I was baffled. He was a relationship I didn’t believe existed and, friends, I had to work through some STUFF to understand how to function with it.  He was amazing… and I was panicked. It was then that I realized how much learning I still had to do. I may have found a new way to be me, but I still had to form a new understanding of a healthy and happy relationship. No manipulation, power dynamics, control, or silence. I was good enough as I was. This man wasn’t asking me to hustle or sacrifice or submit to him. He just wanted to know me, and it was terrifying. I was a nervous wreck for the first month we dated. Each day brought a new reason why I wasn’t good enough, a new reason to break-up, or a sense of panic whenever he reminded me that I didn’t have to apologize. I sought help and he was there to support. It’s been almost a year now and we’re better than ever. Therapy is still a part of my life and so is he. 

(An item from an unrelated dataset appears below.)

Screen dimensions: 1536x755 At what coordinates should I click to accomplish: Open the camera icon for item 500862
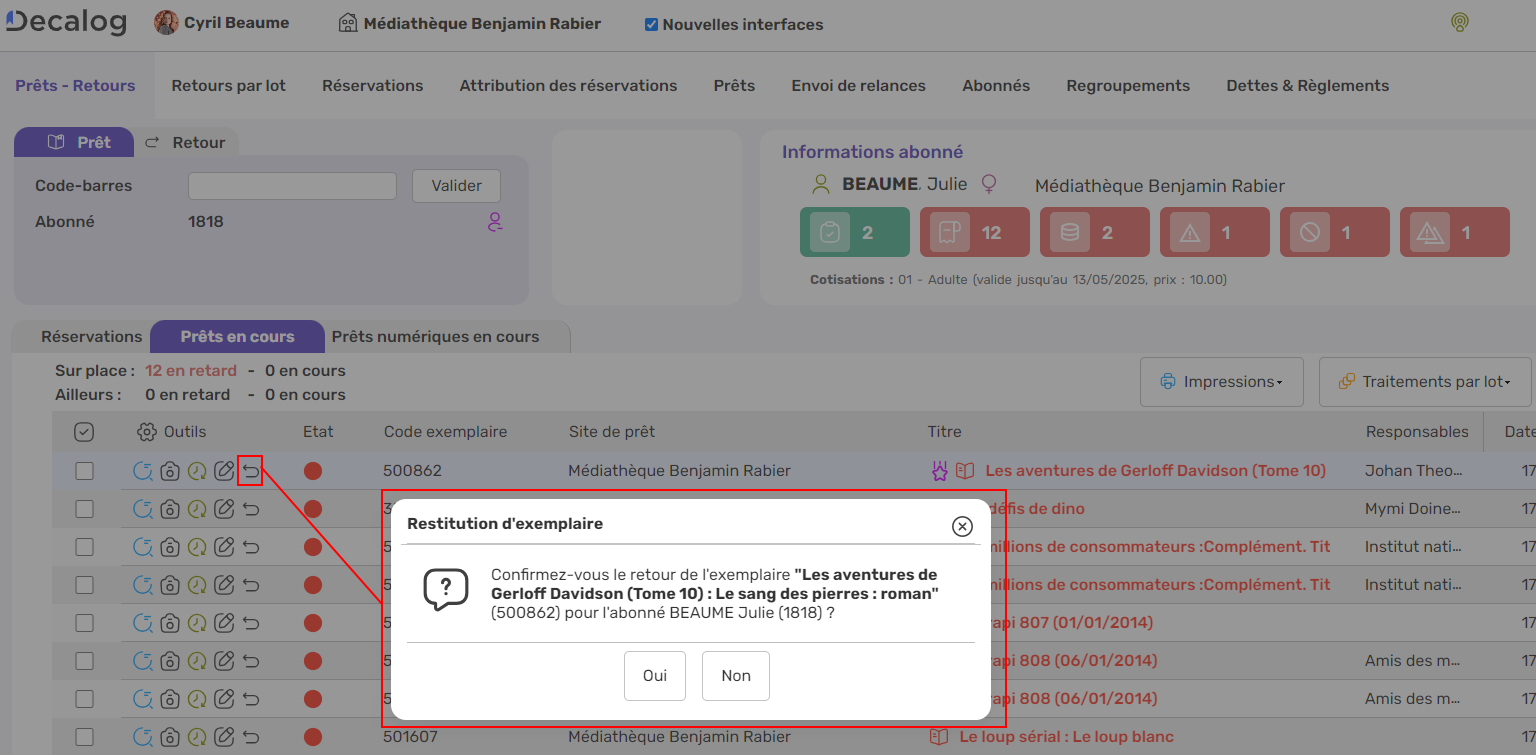pos(170,470)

Two relationships have sent me to therapy for radically different reasons. Through it all, I’m proud of myself for doing the work. My time in those sessions helped me heal from the damage one boy did and taught me how to love myself again. I released a lot of shame, anger, pain, and confusion. Therapy empowered me with a toolbox of coping mechanisms to combat anxiety and perfectionism while learning how to communicate those feelings to someone who genuinely loves me. It took time and a heap of kindness poured over myself, but the best personal-growth requires both. My relationships sent me to therapy and I’m stronger for it. Don’t get it confused – therapy is the life-raft, not an indication of weakness.